Runtime: 108 minutes

GETTING a head start on the new year, the Academy of Motion Picture Arts and Sciences (Oscar to his pals) has published a shortlist of 15 films competing for the best documentary award. Among them is this blistering study of America's seemingly never-ending war on drugs.

Eugene Jarecki's report from the frontline starts in the early 1970s, with President Richard Nixon declaring drug abuse to be America's public enemy number one. Nothing with Nixon was ever as it seems and, as Jarecki's shrewd film makes clear, the Republican president was something of a liberal on drugs, focusing dollars and energy on treatment rather than punishment.
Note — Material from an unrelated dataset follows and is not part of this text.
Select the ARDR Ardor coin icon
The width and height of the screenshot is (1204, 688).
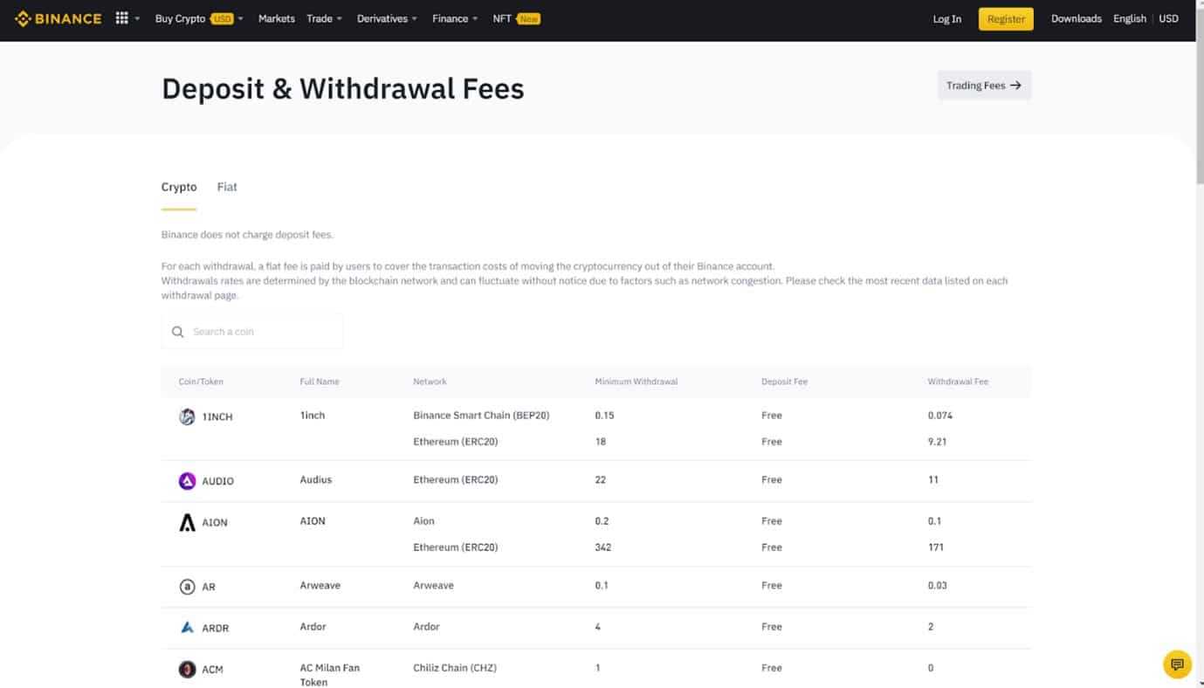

The strength of Jarecki's film is that he attacks a familiar subject from all angles, making his analysis seem fresh and urgent. He has the politics of the "war" nailed, demonstrating how successive generations of politicians have competed to show who can put more people in prison. He exposes the racial element, showing how African-Americans are disproportionately affected and punished. Most telling of all, he makes the subject personal, detailing, with the help of family friends, what all the stats and the speeches mean in reality to victims and the loved ones they leave behind.

To back up his arguments he has some terrific archive footage and first-rate talking heads. Among the latter is David Simon, who once worked on the drugs story as a journalist and is now best know for being the writer of The Wire, the groundbreaking TV drama set on Baltimore's mean streets. "What drugs haven't destroyed the war against them has," concludes Simon.

Having won the grand jury prize at Sundance, Jarecki is surely in with a shout for February 24.

Filmhouse, Edinburgh, December 21-24; Glasgow Film Theatre, January 25-26.

Pitch Perfect (12A)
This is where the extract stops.